Wie auch vor dem OTC-Switch gab der Großteil der Apotheker weiterhin Präparate ab, die den Urin alkalisieren und zu einer Symptomlinderung führen. Mitunter hielten Apotheker die Gabe eines Antibiotikums für unnötig. Gerade am Wochenende sehen die Apotheker die zusätzliche Reserve aber als Vorteil, weil sie den Betroffenen den Gang in die Notaufnahme ersparen können. Die Ergebnisse der Befragung wurden im „International Journal of Clinical Pharmacy“ veröffentlicht.
Trimethoprim darf in Neuseeland seit 2012 von Apothekern ohne Rezept an Frauen zwischen 16 und 65 Jahren mit unkomplizierter Blasenentzündung abgegeben werden. Das Antibiotikum wird dann einmal täglich zu 300 mg über drei Tage eingenommen. Der Großteil der Apotheker ist froh, diese Möglichkeit zu haben.

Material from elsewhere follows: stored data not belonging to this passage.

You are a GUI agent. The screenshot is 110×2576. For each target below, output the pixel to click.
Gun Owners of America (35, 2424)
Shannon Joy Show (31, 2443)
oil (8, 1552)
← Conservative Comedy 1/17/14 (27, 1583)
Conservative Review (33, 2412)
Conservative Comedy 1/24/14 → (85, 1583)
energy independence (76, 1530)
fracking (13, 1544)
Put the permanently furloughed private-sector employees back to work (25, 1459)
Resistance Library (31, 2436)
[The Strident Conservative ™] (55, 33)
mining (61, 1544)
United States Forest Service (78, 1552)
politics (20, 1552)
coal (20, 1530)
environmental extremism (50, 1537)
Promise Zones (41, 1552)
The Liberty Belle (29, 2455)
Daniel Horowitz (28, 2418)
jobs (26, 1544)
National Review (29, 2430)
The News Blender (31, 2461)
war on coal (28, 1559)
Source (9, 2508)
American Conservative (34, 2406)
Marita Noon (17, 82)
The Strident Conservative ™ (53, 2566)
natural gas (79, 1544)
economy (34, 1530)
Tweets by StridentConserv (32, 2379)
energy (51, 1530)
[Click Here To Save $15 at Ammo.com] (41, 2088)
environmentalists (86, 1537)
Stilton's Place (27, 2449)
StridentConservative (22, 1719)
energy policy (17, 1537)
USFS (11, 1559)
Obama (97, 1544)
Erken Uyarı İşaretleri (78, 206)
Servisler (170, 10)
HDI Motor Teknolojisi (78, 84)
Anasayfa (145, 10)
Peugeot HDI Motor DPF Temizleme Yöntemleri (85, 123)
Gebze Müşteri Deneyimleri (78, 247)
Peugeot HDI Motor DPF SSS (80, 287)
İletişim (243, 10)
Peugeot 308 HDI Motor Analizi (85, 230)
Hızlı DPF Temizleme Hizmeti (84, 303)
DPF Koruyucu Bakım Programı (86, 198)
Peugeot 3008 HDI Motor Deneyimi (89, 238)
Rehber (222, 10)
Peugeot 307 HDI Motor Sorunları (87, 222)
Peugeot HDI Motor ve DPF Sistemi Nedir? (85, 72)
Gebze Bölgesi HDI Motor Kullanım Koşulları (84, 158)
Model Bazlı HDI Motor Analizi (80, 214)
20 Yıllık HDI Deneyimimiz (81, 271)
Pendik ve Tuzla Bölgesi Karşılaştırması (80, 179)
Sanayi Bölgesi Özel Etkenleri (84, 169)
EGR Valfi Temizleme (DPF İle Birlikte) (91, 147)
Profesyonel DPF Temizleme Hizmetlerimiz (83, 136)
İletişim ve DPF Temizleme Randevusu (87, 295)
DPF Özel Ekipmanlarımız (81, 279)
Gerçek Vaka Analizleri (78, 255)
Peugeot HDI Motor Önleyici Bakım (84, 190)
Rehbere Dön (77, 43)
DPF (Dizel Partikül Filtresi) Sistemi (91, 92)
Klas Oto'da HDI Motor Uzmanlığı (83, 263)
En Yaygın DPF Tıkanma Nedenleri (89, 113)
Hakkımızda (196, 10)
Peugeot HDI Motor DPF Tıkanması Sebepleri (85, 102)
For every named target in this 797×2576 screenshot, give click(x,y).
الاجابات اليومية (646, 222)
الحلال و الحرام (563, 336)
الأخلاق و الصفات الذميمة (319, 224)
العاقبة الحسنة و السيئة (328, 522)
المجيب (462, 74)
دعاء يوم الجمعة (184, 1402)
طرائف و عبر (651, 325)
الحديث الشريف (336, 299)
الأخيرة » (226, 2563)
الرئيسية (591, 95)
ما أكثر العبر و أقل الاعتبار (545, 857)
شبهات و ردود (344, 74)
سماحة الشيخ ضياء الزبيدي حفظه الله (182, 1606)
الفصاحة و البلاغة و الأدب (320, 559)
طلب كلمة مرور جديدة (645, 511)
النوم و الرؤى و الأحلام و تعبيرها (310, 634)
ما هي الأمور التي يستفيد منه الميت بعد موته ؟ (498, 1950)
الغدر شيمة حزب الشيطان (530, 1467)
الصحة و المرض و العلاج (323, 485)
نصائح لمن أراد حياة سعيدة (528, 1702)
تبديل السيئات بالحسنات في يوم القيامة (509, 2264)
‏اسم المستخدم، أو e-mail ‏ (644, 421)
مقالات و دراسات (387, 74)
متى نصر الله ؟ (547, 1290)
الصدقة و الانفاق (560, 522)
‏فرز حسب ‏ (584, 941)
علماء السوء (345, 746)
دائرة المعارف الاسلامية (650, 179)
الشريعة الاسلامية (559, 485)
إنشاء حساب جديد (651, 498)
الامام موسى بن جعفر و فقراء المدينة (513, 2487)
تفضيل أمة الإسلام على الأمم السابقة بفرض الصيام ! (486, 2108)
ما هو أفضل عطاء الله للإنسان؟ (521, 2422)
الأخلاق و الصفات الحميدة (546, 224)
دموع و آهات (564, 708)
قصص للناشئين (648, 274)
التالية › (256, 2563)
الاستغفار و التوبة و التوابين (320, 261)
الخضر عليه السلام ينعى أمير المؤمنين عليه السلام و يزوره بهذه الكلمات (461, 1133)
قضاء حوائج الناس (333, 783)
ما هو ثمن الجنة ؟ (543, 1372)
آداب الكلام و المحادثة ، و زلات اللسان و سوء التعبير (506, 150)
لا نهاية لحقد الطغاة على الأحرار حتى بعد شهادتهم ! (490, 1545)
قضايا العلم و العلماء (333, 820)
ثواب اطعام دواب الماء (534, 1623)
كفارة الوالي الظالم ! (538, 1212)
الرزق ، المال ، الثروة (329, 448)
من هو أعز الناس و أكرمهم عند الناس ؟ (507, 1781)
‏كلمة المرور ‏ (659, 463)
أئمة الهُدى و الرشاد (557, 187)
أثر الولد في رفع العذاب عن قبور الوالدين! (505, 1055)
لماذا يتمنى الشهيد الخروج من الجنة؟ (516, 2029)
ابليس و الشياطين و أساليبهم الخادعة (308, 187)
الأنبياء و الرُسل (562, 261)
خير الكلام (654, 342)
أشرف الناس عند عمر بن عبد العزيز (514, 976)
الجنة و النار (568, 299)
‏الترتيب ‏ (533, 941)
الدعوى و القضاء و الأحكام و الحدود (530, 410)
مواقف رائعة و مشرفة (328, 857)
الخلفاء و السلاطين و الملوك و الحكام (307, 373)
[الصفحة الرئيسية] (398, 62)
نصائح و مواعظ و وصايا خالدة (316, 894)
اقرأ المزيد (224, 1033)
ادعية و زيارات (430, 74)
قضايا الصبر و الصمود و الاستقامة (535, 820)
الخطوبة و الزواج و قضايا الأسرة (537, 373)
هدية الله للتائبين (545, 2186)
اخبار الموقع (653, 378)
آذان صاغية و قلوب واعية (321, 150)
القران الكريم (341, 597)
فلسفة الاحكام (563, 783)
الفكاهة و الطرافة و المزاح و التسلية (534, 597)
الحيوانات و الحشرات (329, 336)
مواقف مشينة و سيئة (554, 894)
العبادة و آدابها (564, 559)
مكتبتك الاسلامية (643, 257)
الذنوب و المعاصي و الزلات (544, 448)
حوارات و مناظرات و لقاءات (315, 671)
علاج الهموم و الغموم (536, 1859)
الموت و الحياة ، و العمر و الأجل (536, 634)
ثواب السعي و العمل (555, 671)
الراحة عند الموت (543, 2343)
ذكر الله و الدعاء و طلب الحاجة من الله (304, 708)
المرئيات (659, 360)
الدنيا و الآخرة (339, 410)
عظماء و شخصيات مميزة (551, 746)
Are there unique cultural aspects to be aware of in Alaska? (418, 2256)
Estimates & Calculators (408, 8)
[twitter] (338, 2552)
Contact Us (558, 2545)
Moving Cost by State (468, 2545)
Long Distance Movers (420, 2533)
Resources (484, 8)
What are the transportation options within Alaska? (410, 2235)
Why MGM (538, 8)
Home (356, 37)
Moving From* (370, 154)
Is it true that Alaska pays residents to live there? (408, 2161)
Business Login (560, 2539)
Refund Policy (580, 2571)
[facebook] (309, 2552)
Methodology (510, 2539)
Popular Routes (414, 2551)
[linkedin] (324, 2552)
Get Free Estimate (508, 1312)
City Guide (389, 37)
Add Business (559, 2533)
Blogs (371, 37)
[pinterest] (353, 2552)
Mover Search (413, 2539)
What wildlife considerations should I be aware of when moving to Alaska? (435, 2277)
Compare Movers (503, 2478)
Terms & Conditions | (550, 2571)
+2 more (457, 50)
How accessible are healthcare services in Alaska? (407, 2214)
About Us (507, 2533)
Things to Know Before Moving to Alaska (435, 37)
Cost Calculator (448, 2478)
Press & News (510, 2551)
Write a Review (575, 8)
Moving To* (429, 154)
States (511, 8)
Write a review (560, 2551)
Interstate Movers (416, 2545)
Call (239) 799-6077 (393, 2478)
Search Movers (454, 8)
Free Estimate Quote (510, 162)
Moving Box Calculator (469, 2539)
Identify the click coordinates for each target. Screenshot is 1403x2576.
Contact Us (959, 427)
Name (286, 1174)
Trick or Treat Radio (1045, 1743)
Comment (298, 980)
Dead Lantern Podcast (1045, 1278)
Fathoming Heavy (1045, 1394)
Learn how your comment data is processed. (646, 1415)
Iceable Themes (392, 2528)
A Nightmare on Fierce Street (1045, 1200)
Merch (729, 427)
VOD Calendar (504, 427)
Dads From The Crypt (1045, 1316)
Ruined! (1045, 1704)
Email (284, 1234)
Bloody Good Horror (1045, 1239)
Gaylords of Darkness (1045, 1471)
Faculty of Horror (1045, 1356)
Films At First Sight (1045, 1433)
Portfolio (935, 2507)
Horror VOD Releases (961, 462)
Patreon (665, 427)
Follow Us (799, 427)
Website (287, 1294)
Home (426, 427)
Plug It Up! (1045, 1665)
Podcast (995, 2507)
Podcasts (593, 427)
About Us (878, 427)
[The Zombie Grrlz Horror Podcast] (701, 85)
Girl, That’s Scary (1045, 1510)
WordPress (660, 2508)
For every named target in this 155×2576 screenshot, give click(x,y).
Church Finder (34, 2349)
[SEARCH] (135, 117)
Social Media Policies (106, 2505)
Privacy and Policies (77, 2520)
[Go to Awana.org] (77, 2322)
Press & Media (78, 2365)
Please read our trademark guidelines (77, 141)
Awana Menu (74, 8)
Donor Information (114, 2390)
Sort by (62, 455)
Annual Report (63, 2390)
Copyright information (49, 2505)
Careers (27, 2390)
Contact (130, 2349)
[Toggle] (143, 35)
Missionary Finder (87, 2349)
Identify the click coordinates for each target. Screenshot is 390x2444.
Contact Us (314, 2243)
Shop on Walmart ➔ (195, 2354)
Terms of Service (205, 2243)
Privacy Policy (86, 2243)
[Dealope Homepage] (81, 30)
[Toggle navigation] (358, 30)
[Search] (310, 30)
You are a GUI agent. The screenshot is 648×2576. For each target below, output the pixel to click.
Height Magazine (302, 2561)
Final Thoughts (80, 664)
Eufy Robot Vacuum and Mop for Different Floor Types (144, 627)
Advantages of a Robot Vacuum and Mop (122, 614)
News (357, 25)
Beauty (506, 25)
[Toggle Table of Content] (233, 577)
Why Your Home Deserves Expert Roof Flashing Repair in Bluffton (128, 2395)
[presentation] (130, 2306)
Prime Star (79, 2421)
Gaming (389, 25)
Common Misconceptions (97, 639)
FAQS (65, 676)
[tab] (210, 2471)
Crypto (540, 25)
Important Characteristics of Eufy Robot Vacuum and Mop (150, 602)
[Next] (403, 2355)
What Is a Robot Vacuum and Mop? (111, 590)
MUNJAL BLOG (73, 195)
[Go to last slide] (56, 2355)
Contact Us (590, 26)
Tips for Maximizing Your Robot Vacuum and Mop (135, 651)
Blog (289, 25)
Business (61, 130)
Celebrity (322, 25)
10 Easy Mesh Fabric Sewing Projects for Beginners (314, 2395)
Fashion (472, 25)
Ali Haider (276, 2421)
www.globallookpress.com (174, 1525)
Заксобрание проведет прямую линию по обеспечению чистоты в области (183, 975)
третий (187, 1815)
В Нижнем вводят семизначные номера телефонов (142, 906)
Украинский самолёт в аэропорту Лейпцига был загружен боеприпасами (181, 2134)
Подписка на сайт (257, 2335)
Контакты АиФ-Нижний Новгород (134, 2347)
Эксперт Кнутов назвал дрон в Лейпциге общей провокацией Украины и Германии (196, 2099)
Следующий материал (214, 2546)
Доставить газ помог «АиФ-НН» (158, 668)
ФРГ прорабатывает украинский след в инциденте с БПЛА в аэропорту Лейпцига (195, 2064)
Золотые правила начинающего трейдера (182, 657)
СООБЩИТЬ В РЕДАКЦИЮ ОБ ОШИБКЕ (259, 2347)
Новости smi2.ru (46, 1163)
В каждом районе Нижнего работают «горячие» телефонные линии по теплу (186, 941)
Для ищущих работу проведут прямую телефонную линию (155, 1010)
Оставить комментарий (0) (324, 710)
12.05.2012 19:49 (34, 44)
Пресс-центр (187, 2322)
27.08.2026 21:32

Das Antibiotikum wirkt bakteriostatisch, da es die Dihydrofolatreduktase grampositiver und gramnegativer Keime blockiert. Die Hemmung des Folsäure-Stoffwechsels verhindert das Wachstum der Bakterien. Eine bakterizide Wirkung wird in Kombination mit Sulfamethoxazol erreicht. Die fixe Kombination der Wirkstoffe kommt bei Harnwegsinfekten, vor allem Blasenentzündungen der Frau, zum Einsatz und wird zweimal täglich nach dem Essen für drei bis fünf Tage eingenommen.
Ab Dezember dürfen Apotheker in Neuseeland auch die Pille ohne Rezept abgeben, vorausgesetzt der Arzt hat das Kontrazeptivum in den letzten drei Jahren verordnet. Die „Pille danach“ wurde bereits 2001 aus der Verschreibungspflicht entlassen. Wirkstoffe wie Sildenafil, Chloramphenicol, Adapalen und Oseltamivir sind in Neuseeland ebenfalls rezeptfrei in der Apotheke erhältlich.
Neuseeland gilt nach zahlreichen OTC-Switches in den vergangenen Jahren als eines der liberalsten Ländern in Sachen Selbstmedikation. Sogar zum Impfen können Patienten in die Apotheke gehen. Die Apothekerkammer hat die Entwicklung aktiv begleitet – und sich so erfolgreich gegen die Abwanderung von OTC-Medikamenten in den Mass Market gestellt.